First let me say that I am pretty strongly of the belief that API+ABI
breaks are something that distros have to deal with, it's one of the
primary reasons distros exist, so that they can deal with things like
this across the whole system. For example, recently glibc reorganized
"-lrt", and if they can do that, we certainly can do this too.

That said, while I believe that distros must be prepared to deal with
this, I think we can certainly help to make this easy for them, and make
the transition gradual rather than abrupt. However, for us upstream a
couple of things matter:

a) I don't want legacy/dead code in our upstream repo that we don't use
   and hence test regularly. Thus I don't think it is an option to
   simply keep two copies of everything in our repo, once for the old
   and once for the new library.

b) The symbols after they have moved must carry a new, correct symbol
   version, it's not an option to just move the library they are defined
   in.

c) Manual symblinks between libraries are not an option I think, this
   will break too easily, and will likely confuse tools like ldconfig...

d) Compatibility for the old library names and versions must be
   isolated in the source tree, and it must be clear that we can remove this
   easily within a year or so.

So, here's what I'd propose to maintain compatibility in both API and
ABI for a year or so:

1) Merge the libraries now. Give everything new symbol versions.
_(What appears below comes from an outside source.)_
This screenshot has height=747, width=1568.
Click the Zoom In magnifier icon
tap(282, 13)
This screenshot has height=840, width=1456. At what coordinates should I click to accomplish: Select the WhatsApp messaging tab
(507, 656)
2) Expose the sd-bus/sd-event/sd-memfd/ symbols only if --enable-kdbus
   is specified. People who enable this will hence get a different API
   for this library than others! This is OK I think, by specifying
   --enable-kdbus users basically declare that they know that there are
   no API/ABI guarantees. 

3) The new library will ship one .pc file only.

4) In a new subdirectory src/compat-libs/ (or something like that) we
   will provide compat stubs that will build libraries (for ABI compat)
   and pc files (for API compat) that redirect to
   the new versions. This stuff should be optional though, and only be
   enabled if --enable-compat-libs is specified, and the README should
   name a date when this will be removed.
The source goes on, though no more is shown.